Authors: Amanda Stevens
Erin’s gaze lingered on him for a second too long. When her eyes lifted, she knew that he was staring back at her, and there was something about his expression that suggested he was not unaffected by her perusal.
“How about a drink?” he asked abruptly. “I think I have a bottle of brandy around here somewhere.” He moved off toward the kitchen, which occupied a modest corner of the huge room.
“Sounds good.” Erin wandered around the living area, fascinated by Slade’s home. The furnishings were sparse, consisting mainly of a battered leather sofa and chair, an intricately carved chest that looked like an antique and served as a coffee table, and one wall of crowded bookshelves. “You must read a lot,” she commented. It gave her a thrill of pride to see some of her own titles among his books. Erin had never exactly envisioned him as the type who spent long hours glued to a book, especially not foreign
editions, as many of these were. “Do you speak all these languages?”

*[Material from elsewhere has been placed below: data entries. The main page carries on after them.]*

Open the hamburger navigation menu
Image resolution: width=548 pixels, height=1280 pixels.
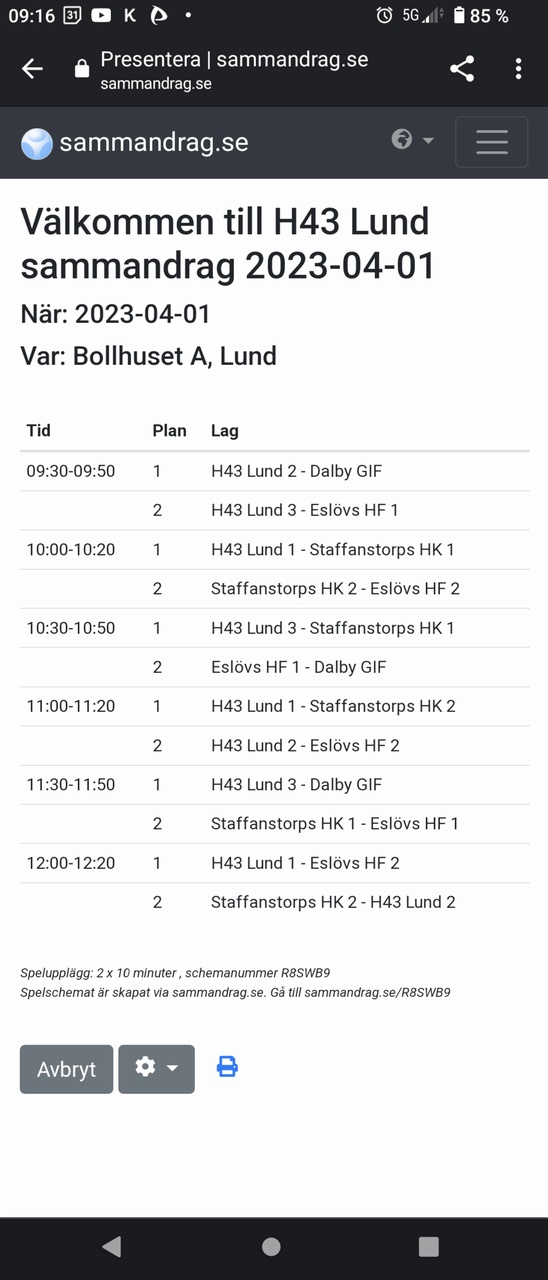[492, 142]
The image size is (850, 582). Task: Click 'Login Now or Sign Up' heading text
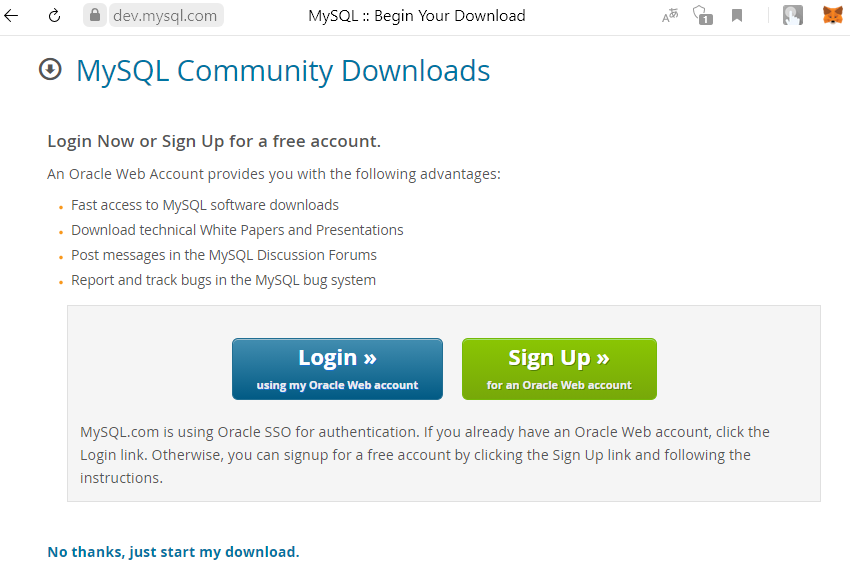click(x=214, y=141)
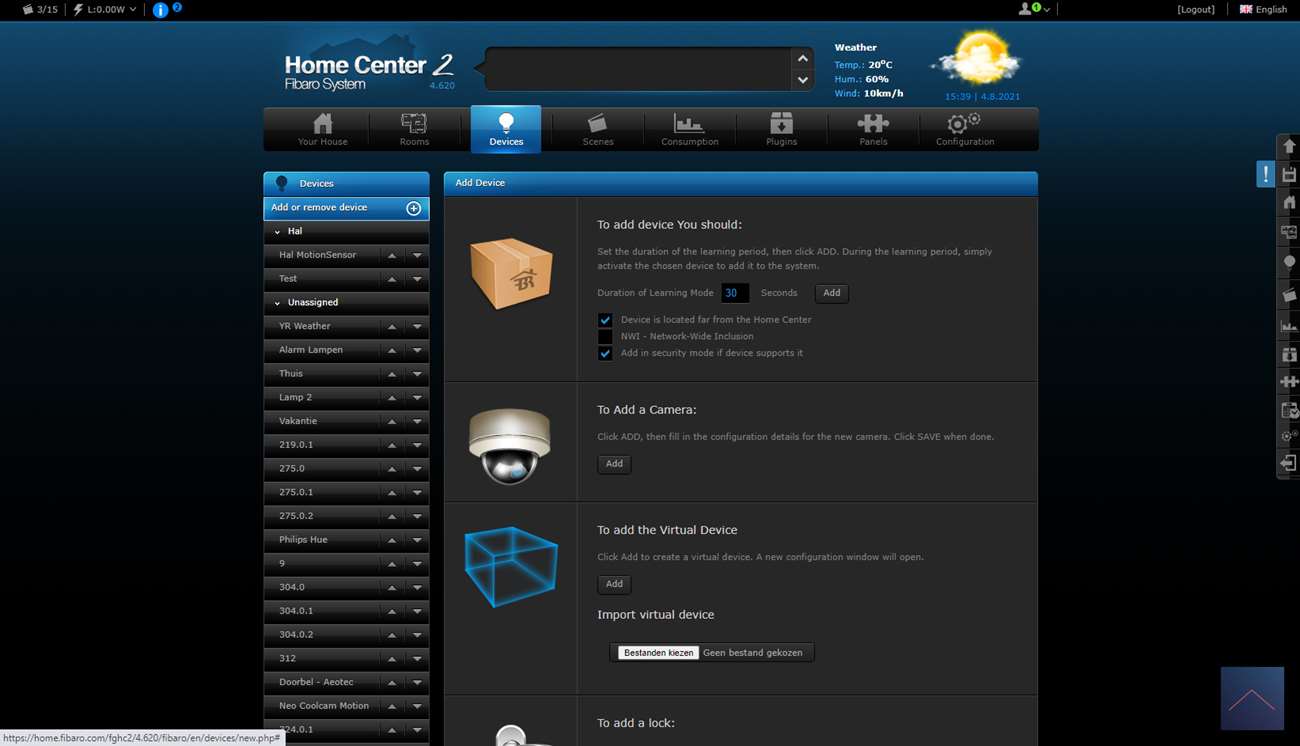Uncheck Add in security mode checkbox
Image resolution: width=1300 pixels, height=746 pixels.
point(605,353)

“A word or two here and there.”
It took more than a word or two to get through a five-hundred-thousand-word tome, Erin thought. She read through some of the titles. Many of them were books dealing with the supernatural. With vampires.
A chill of foreboding crept over her as she looked back at him. The dark glasses he wore seemed to mock her. “If you don’t believe that vampires exist,” she said slowly, “why do you have all these books about them?”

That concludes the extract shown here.